*** Extracted entries
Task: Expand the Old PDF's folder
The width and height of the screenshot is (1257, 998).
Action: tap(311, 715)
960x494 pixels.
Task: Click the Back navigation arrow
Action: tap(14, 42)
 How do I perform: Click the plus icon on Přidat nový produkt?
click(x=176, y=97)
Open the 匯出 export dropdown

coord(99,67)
******
*** Extracted entries
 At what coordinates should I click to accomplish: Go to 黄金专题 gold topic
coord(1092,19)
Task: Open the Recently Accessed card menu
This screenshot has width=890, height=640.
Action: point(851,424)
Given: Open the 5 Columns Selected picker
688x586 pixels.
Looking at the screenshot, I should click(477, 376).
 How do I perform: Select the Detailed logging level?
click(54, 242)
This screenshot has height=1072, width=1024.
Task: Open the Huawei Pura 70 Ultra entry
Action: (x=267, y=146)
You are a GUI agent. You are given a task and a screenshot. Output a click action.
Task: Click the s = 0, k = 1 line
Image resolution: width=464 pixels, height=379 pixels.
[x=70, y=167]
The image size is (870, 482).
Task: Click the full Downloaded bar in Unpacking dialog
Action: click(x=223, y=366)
******
*** Extracted entries
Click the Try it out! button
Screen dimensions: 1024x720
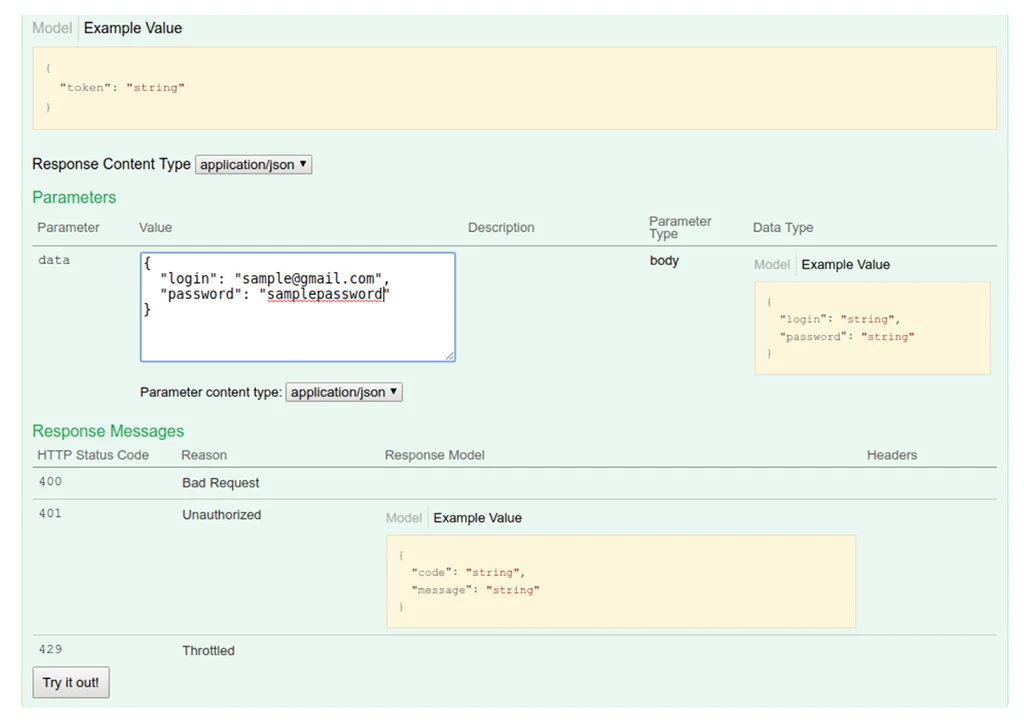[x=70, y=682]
******
> _What you will do_
Please repeat the lines in the entries starting at the line that contains "Task: Expand the Old PDF's folder" and ending at the line that contains "Action: tap(14, 42)", both included.

> _The response_
Task: Expand the Old PDF's folder
The width and height of the screenshot is (1257, 998).
Action: tap(311, 715)
960x494 pixels.
Task: Click the Back navigation arrow
Action: tap(14, 42)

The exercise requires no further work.